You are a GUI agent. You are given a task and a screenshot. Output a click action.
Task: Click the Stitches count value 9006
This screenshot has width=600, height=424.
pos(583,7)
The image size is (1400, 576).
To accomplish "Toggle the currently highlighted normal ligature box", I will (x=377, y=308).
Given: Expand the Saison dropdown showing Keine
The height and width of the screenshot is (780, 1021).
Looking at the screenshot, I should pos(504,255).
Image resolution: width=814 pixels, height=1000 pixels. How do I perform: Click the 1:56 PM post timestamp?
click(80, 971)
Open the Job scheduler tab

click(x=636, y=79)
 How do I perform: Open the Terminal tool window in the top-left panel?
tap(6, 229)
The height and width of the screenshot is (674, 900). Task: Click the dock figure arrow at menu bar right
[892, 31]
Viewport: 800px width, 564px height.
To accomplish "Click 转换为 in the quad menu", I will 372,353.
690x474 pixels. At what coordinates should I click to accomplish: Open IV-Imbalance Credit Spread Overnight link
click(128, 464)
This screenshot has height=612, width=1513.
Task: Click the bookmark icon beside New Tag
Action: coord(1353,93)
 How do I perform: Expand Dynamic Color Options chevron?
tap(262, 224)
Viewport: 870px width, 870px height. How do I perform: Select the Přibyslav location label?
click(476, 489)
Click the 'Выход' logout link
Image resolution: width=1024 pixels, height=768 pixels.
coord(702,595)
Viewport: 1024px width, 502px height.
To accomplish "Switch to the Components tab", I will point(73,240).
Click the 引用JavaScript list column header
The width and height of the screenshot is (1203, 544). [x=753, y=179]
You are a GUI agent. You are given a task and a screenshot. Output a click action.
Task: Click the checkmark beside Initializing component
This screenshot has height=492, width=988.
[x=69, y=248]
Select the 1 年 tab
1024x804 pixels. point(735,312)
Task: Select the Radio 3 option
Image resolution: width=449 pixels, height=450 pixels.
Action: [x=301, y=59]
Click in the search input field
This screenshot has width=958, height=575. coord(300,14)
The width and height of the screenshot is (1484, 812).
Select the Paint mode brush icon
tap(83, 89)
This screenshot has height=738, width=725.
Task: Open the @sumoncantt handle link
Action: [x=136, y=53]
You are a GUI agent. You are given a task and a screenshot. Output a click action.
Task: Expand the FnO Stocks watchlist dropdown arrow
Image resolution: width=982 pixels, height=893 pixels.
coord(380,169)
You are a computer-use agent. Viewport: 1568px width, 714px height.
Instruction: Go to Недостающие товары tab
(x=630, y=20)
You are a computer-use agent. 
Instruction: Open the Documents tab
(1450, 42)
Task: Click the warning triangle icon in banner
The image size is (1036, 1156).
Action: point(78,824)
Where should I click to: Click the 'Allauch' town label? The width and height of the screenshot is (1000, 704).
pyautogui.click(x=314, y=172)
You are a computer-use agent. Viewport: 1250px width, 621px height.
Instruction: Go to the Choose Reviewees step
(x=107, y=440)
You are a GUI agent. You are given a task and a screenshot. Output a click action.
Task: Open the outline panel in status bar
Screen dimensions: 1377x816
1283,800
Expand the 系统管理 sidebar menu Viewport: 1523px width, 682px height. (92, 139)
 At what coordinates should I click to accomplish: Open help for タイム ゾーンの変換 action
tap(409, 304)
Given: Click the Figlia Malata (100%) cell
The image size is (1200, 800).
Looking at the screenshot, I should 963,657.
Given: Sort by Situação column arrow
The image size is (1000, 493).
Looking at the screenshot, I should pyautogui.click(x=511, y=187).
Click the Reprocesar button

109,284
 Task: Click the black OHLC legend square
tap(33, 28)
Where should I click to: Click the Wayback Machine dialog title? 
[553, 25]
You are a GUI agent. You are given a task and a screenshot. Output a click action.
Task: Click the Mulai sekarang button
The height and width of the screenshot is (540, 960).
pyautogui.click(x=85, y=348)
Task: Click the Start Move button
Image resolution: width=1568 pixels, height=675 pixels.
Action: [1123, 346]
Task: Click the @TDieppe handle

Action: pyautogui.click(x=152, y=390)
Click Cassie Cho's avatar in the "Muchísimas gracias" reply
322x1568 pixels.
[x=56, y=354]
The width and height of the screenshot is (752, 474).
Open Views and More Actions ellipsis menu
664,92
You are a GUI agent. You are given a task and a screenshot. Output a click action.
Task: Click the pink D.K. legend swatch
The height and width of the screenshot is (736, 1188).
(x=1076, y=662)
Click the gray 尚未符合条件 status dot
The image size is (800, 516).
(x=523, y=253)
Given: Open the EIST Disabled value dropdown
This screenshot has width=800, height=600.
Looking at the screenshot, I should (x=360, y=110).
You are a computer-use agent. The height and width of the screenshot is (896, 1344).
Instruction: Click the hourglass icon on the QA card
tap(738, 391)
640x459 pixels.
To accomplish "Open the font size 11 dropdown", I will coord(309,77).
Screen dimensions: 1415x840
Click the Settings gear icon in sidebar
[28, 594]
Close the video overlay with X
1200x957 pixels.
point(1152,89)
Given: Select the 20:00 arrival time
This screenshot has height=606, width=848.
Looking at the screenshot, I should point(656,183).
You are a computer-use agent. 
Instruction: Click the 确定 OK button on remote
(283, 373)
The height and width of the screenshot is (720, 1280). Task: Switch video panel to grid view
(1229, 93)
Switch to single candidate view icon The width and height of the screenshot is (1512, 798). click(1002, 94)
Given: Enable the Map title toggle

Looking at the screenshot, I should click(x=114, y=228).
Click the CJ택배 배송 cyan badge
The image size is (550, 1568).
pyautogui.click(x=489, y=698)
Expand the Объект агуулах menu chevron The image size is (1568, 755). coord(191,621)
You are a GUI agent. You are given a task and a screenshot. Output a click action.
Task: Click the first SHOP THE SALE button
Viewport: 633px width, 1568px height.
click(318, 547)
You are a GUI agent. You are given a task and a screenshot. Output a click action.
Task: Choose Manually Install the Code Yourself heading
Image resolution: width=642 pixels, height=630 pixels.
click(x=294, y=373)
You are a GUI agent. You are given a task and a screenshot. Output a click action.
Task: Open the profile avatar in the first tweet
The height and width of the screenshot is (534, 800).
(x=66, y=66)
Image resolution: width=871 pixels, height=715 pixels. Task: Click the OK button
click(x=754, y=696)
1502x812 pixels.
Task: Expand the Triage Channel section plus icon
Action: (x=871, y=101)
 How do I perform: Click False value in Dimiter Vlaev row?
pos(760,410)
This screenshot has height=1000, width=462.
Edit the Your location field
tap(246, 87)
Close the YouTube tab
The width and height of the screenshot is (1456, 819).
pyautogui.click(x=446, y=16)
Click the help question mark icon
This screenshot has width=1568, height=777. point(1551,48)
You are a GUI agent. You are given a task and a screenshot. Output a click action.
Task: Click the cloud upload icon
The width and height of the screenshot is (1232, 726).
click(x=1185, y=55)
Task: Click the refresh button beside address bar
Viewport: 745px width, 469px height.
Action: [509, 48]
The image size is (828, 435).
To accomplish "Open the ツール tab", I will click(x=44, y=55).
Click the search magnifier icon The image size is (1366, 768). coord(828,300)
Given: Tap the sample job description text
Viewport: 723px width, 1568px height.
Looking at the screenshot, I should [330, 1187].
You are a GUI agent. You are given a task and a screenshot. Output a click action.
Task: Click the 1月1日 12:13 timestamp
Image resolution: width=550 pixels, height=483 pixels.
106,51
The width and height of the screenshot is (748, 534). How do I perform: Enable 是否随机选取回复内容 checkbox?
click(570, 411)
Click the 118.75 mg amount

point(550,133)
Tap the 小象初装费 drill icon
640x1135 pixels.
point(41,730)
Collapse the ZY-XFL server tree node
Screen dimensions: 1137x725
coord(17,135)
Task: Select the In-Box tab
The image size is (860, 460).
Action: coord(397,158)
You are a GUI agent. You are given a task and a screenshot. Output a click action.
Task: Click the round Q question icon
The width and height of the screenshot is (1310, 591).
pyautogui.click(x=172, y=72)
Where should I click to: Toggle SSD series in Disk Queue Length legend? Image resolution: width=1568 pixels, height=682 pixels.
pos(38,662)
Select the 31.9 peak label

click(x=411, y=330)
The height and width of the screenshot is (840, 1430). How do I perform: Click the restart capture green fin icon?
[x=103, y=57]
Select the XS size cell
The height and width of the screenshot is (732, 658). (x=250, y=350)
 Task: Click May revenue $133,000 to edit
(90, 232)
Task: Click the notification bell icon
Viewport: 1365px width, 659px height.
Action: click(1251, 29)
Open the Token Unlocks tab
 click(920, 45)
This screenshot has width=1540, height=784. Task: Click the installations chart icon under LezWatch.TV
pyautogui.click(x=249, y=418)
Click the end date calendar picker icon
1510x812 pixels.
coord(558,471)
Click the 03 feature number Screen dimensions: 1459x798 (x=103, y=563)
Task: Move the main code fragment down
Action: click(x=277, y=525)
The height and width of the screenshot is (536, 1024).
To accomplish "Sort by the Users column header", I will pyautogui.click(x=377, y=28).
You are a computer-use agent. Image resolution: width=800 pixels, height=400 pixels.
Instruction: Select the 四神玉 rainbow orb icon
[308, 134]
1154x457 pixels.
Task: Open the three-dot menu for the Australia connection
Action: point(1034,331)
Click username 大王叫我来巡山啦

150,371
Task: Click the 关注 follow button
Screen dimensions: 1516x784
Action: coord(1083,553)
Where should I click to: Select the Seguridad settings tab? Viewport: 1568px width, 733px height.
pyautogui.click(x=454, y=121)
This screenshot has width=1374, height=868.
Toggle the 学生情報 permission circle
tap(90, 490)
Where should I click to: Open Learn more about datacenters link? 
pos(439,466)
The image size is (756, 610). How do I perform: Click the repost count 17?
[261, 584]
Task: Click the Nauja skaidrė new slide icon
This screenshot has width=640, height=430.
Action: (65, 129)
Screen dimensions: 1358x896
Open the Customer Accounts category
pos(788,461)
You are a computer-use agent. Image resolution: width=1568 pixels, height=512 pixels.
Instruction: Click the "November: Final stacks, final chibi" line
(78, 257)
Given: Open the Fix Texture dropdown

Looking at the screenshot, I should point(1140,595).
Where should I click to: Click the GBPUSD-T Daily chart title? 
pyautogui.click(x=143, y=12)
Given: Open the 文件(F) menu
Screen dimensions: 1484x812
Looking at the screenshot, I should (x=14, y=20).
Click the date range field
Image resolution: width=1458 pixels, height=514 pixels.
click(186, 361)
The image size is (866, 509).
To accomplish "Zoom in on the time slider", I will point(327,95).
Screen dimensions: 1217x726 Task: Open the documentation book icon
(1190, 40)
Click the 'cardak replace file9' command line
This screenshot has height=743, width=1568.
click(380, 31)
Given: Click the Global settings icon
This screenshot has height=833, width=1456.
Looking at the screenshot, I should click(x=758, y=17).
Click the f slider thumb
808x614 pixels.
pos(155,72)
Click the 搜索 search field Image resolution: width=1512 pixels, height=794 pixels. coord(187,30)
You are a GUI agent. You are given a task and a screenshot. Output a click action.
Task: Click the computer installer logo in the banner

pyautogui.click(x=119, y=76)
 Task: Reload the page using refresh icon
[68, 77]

========================================

◆ **WORK TO COMPLETE**
Extract everything from the line containing "You are a computer-use agent. Image resolution: width=800" down to the line containing "pyautogui.click(x=454, y=121)", including both of those lines, and repeat them verbatim.

◆ **REPLY**
You are a computer-use agent. Image resolution: width=800 pixels, height=400 pixels.
Instruction: Select the 四神玉 rainbow orb icon
[308, 134]
1154x457 pixels.
Task: Open the three-dot menu for the Australia connection
Action: point(1034,331)
Click username 大王叫我来巡山啦

150,371
Task: Click the 关注 follow button
Screen dimensions: 1516x784
Action: coord(1083,553)
Where should I click to: Select the Seguridad settings tab? Viewport: 1568px width, 733px height.
pyautogui.click(x=454, y=121)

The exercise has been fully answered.